_THE TASK:_ Could you copy the records below exactly, leaving out any pictures they include?

*** GIVEN INFORMATION Section Begins ***

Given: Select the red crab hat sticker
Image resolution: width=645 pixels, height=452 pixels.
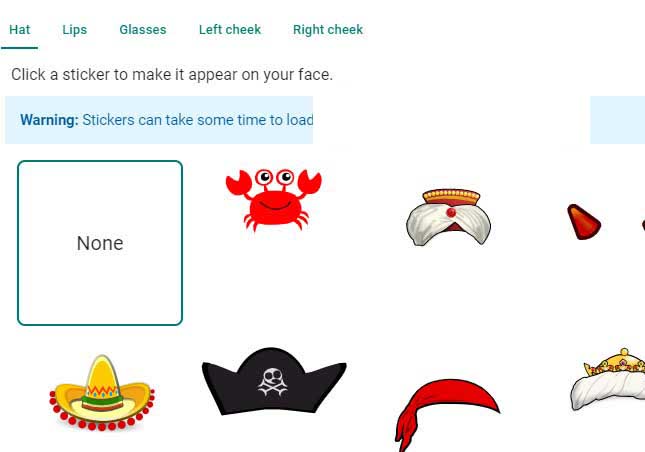Looking at the screenshot, I should (274, 200).
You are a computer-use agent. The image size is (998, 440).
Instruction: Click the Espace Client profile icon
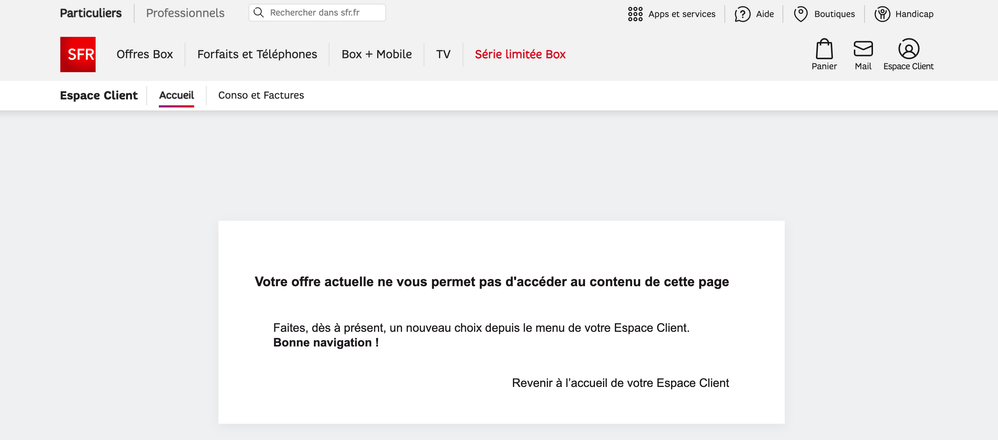click(x=908, y=49)
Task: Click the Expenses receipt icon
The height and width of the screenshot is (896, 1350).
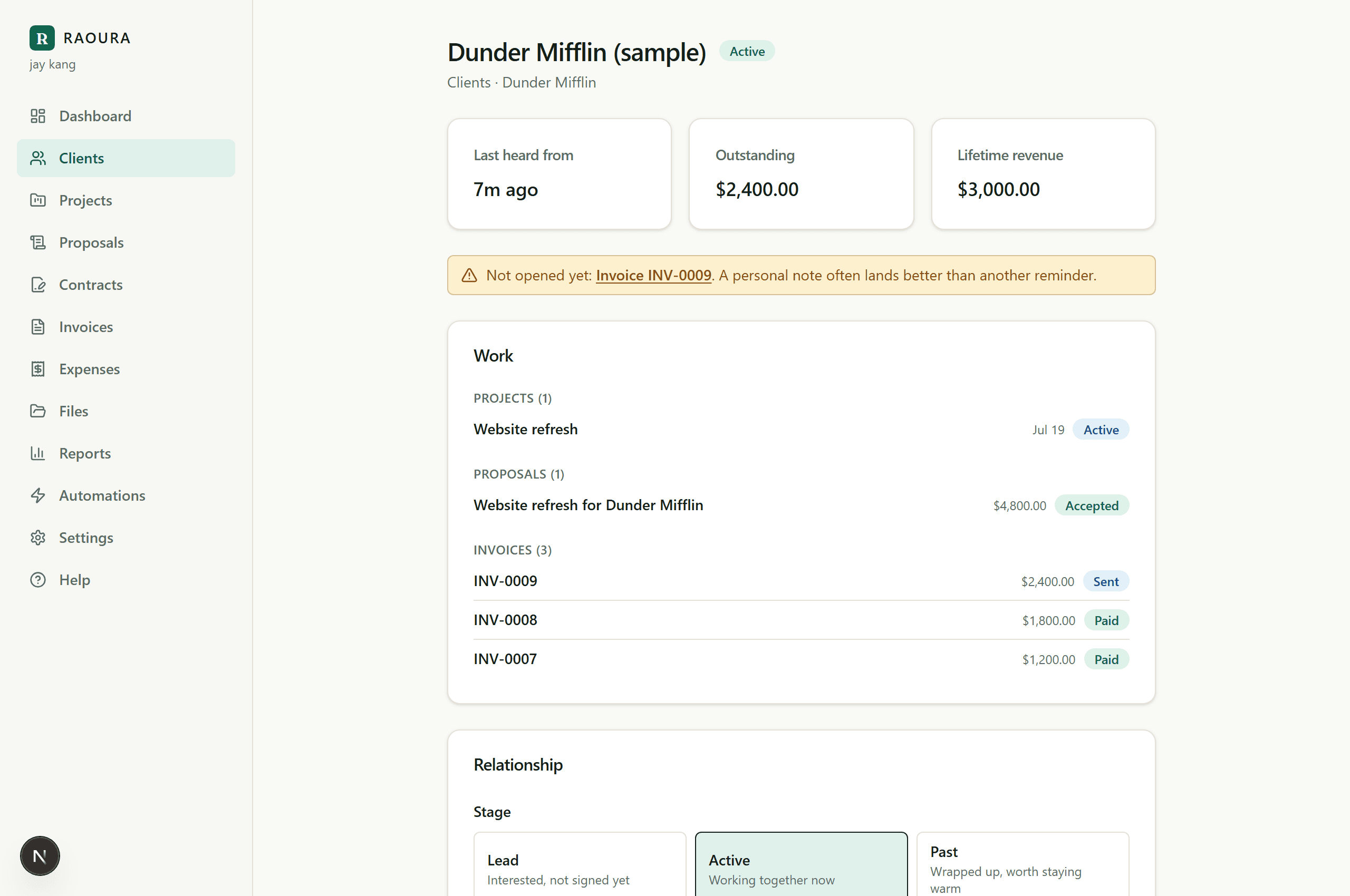Action: pyautogui.click(x=38, y=369)
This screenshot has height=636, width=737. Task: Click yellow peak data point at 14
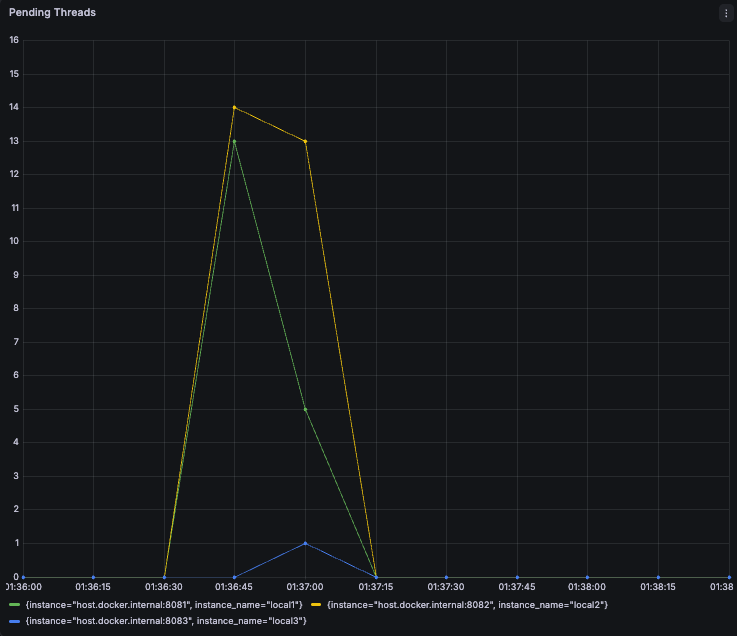(235, 108)
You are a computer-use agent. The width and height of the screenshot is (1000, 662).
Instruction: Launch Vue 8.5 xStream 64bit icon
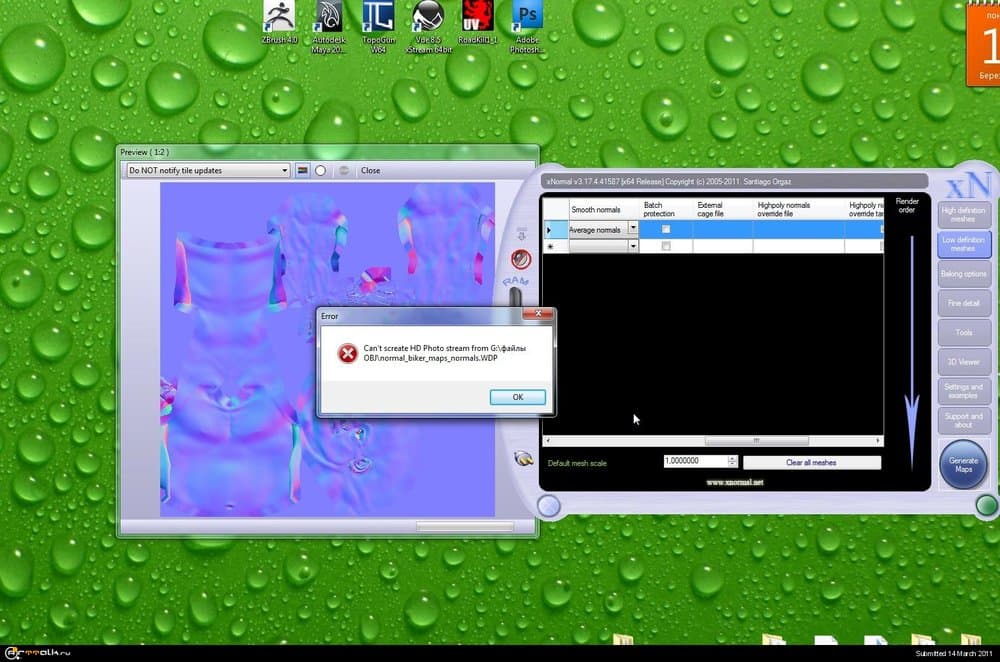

*** GIVEN INFORMATION Section Ends ***

_COMPLETED TASK:_
Given: Select the red crab hat sticker
Image resolution: width=645 pixels, height=452 pixels.
Looking at the screenshot, I should (274, 200).
You are a computer-use agent. The image size is (998, 440).
Instruction: Click the Espace Client profile icon
click(x=908, y=49)
Task: Click the Expenses receipt icon
The height and width of the screenshot is (896, 1350).
Action: pyautogui.click(x=38, y=369)
This screenshot has height=636, width=737. Task: Click yellow peak data point at 14
(235, 108)
You are a computer-use agent. The width and height of the screenshot is (1000, 662).
Instruction: Launch Vue 8.5 xStream 64bit icon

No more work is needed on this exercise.